Albireo is focused on the development of novel bile acid modulators for the treatment of rare pediatric liver diseases and for the treatment of GI diseases.
The company’s lead program, A4250, is currently completing Phase 2 development and is on track to launch Phase 3 development in the first half this year for the treatment of an orphan pediatric disease.
“We are encouraged by the initial Phase 2 data from the first five dose cohorts in this dose-escalation trial, which have shown a reduction in the concentration of serum bile acids and a reduction in pruritus in patients treated with A4250,” writes analyst Matthew Kaplan.
“We expect Albireo to initiate a PFIC [progressive familial intrahepatic cholestasis] Phase 3 study in mid-2017, with Phase 3 data expected in mid-2018 and an NDA filing by the end of 2018, which would facilitate approval in the U.S. and EU by the end of 2019,” he added.
Mr. Kaplan figures A4250 could offer a “differentiated game changing product profile for the treatment of pediatric cholestatic liver diseases, with greater than $975-million of revenue at peak in the U.S.”
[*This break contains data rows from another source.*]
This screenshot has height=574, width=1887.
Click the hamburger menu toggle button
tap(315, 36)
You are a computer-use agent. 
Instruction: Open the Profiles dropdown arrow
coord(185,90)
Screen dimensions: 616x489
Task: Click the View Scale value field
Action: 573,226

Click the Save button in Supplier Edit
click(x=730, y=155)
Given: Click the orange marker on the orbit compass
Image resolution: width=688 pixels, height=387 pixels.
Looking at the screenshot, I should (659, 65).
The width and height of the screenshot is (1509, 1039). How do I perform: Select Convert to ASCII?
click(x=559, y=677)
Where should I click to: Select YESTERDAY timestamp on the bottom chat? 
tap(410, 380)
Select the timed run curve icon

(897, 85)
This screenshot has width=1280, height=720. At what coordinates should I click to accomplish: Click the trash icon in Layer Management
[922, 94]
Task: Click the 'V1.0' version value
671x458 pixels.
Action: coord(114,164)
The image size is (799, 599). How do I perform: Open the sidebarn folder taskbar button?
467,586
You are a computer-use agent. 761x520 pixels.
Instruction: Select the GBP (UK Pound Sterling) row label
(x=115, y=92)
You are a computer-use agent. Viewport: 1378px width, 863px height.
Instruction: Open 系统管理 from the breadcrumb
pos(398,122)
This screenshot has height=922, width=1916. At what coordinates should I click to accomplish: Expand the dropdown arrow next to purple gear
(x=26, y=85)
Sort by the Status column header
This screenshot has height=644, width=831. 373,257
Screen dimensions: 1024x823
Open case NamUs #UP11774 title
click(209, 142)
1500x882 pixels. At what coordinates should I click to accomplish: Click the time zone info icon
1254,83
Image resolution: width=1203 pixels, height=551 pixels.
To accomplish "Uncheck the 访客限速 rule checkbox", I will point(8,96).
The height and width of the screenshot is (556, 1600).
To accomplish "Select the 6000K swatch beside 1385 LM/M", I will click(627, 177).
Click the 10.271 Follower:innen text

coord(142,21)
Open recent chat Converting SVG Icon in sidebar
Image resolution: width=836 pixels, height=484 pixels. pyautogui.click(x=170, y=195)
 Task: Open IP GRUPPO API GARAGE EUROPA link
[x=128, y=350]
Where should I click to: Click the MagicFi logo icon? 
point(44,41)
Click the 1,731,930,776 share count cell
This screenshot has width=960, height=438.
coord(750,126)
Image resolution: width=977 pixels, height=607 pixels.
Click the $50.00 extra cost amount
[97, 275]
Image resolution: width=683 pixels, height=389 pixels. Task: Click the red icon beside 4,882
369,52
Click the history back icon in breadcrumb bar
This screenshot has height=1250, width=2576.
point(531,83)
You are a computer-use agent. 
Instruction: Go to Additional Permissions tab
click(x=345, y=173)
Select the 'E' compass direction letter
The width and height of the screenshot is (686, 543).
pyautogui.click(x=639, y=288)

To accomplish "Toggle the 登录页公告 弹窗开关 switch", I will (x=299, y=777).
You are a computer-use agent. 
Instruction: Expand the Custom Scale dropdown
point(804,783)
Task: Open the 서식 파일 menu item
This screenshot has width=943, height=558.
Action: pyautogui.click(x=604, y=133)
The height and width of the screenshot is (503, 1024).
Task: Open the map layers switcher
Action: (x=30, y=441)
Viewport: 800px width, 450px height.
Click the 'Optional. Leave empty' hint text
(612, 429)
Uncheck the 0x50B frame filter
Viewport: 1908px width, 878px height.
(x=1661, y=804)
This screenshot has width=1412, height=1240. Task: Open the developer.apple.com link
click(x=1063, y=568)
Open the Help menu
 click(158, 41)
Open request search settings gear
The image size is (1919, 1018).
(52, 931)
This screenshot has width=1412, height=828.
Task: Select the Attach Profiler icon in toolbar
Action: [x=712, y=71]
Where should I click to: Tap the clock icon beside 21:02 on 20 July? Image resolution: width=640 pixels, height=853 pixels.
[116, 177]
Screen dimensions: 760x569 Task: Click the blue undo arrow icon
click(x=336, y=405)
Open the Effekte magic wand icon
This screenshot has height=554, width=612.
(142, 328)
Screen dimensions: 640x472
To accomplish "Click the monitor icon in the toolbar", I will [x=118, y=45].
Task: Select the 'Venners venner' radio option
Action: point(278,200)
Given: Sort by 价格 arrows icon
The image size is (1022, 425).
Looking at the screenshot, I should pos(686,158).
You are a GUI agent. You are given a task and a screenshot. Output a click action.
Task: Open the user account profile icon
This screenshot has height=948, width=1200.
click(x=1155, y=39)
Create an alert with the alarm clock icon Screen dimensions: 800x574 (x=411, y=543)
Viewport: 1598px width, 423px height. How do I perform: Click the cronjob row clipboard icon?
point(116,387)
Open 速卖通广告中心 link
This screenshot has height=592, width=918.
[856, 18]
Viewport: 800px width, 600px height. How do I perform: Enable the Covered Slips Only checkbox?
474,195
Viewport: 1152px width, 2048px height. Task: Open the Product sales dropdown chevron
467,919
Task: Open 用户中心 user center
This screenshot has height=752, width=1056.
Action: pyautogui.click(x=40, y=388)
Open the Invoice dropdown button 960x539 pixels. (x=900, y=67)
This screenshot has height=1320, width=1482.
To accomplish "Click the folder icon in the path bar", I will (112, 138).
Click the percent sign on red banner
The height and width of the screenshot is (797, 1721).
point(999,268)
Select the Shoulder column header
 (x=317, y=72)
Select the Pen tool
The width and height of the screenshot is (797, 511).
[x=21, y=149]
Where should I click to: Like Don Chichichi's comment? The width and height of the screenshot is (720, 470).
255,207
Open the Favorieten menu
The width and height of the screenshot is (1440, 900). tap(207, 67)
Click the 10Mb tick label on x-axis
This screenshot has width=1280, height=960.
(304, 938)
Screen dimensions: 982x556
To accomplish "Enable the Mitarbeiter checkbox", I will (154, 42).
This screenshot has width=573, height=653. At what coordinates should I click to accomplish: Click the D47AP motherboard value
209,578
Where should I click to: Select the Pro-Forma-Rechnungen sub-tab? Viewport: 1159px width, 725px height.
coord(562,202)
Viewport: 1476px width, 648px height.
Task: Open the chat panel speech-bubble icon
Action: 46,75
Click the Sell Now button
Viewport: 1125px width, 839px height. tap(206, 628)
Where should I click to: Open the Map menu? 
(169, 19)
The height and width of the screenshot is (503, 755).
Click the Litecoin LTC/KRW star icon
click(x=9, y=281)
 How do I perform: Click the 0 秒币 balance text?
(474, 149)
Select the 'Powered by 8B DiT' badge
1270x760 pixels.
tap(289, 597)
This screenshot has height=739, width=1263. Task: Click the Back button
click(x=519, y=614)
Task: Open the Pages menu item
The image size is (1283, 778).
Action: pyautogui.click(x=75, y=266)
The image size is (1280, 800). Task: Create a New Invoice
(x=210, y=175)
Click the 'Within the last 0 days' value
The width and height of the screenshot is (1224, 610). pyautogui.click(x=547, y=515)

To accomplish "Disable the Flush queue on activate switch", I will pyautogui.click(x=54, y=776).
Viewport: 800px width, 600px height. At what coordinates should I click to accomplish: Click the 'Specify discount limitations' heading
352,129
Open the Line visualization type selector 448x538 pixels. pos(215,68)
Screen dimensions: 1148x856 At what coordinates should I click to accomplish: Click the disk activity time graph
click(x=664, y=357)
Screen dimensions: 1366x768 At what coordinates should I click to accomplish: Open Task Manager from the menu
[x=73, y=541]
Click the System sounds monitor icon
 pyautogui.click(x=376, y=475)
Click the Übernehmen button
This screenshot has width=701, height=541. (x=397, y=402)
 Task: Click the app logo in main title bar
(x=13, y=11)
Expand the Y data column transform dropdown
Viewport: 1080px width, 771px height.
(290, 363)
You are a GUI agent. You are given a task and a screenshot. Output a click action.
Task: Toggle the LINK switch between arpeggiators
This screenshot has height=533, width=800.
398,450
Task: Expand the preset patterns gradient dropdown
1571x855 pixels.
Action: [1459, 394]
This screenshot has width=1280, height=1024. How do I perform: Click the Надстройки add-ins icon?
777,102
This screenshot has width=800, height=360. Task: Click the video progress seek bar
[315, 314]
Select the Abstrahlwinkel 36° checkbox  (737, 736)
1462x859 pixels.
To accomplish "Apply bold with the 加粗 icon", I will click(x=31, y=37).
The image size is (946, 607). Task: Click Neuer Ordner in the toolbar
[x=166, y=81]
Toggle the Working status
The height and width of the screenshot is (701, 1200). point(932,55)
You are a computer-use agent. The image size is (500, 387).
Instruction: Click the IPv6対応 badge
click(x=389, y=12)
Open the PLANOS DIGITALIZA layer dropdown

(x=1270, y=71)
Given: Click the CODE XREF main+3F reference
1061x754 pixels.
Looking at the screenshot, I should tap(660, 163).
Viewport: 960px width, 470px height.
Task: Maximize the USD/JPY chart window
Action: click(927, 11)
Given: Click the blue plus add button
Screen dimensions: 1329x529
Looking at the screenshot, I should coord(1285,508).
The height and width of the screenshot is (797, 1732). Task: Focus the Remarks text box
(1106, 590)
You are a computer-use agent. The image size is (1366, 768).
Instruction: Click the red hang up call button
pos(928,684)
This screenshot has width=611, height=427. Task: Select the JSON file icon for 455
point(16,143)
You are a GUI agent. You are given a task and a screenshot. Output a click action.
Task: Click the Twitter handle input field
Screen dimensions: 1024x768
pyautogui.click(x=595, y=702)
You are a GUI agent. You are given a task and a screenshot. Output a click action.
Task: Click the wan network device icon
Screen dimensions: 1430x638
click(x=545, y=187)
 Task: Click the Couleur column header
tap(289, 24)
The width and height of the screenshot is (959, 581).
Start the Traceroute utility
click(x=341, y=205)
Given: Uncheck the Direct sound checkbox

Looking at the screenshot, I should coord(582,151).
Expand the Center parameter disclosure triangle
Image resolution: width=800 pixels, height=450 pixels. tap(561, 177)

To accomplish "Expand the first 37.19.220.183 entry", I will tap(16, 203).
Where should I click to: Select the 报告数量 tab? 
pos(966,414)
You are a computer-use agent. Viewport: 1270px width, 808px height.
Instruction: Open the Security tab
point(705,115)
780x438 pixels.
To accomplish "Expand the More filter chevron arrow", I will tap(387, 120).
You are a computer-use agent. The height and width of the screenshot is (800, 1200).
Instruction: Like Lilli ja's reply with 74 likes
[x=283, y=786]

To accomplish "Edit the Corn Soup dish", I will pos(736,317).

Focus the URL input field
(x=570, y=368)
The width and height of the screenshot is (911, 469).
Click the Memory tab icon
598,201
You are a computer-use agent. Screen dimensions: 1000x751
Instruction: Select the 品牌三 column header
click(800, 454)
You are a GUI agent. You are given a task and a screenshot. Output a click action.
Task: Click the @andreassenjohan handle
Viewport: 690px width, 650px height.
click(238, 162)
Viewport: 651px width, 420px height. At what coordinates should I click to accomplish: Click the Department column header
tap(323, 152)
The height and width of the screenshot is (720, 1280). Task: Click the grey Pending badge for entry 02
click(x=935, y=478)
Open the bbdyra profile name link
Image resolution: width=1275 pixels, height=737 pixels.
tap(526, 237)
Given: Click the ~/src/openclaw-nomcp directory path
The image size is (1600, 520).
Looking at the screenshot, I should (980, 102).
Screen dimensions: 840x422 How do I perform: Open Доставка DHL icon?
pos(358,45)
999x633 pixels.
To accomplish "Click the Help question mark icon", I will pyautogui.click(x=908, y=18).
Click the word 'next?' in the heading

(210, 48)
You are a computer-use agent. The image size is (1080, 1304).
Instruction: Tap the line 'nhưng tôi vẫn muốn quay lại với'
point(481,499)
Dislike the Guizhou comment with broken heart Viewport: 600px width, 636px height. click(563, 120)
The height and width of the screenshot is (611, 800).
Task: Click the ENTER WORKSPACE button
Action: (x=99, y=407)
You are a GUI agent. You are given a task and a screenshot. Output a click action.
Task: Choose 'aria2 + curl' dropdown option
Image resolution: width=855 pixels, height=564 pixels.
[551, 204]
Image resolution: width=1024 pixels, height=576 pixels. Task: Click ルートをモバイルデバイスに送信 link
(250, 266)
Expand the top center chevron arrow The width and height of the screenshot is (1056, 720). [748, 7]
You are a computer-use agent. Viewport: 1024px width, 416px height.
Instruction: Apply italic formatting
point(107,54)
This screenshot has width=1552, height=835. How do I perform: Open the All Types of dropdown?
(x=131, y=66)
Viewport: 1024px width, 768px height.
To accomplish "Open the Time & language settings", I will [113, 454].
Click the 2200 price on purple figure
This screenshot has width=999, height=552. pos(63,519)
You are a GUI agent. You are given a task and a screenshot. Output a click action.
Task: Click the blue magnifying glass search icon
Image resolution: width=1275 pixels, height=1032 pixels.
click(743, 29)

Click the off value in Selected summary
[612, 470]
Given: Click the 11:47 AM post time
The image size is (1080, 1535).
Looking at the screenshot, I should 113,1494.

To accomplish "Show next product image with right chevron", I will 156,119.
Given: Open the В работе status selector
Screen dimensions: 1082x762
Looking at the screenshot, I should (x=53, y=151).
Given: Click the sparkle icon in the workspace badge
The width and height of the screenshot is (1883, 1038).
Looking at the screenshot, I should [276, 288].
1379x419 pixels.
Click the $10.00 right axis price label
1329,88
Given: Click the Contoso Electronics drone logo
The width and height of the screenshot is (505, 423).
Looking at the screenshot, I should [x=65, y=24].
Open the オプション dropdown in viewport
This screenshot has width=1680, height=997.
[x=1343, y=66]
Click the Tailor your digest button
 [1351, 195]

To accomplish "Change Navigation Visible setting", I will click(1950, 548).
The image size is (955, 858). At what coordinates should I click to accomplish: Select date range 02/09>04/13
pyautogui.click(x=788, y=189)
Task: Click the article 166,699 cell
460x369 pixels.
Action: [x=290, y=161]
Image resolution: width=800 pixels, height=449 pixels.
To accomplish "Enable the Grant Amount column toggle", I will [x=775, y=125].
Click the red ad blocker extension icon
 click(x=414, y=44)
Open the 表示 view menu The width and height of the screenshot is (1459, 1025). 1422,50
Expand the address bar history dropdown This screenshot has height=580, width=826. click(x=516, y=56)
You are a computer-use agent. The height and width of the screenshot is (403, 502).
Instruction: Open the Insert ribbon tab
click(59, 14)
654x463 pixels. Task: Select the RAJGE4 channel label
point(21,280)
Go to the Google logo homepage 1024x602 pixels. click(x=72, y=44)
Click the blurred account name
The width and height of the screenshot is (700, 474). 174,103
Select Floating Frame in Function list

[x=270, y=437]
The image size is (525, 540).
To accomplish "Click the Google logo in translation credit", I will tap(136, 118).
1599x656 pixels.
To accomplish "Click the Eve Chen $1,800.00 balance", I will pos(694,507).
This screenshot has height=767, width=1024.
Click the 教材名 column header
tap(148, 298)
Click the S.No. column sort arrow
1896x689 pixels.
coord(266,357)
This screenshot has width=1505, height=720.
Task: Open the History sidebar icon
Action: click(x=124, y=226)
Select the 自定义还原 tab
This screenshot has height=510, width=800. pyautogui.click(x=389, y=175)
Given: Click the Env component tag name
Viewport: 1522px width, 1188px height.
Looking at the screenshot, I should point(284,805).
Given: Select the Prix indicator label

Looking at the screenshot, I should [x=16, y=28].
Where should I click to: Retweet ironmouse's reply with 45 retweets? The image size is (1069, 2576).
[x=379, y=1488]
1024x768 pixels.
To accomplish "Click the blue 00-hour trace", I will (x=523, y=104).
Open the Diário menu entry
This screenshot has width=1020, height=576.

Albireo’s elobixibat is in Phase 3 development for the treatment of chronic idiopathic constipation (CIC). Based on the Phase 2 results and the positive Phase 3 results in Japan, “we believe there is a relatively strong possibility Albireo could find a partner in the U.S. and EU for the Phase 3 development and marketing of elobixibat in these regions,” Mr. Kaplan said
“We believe elobixibat could represent an attractive alternative to the current CIC and estimate it could generate greater than $400-million in peak net revenue in the U.S. in this indication,” he added.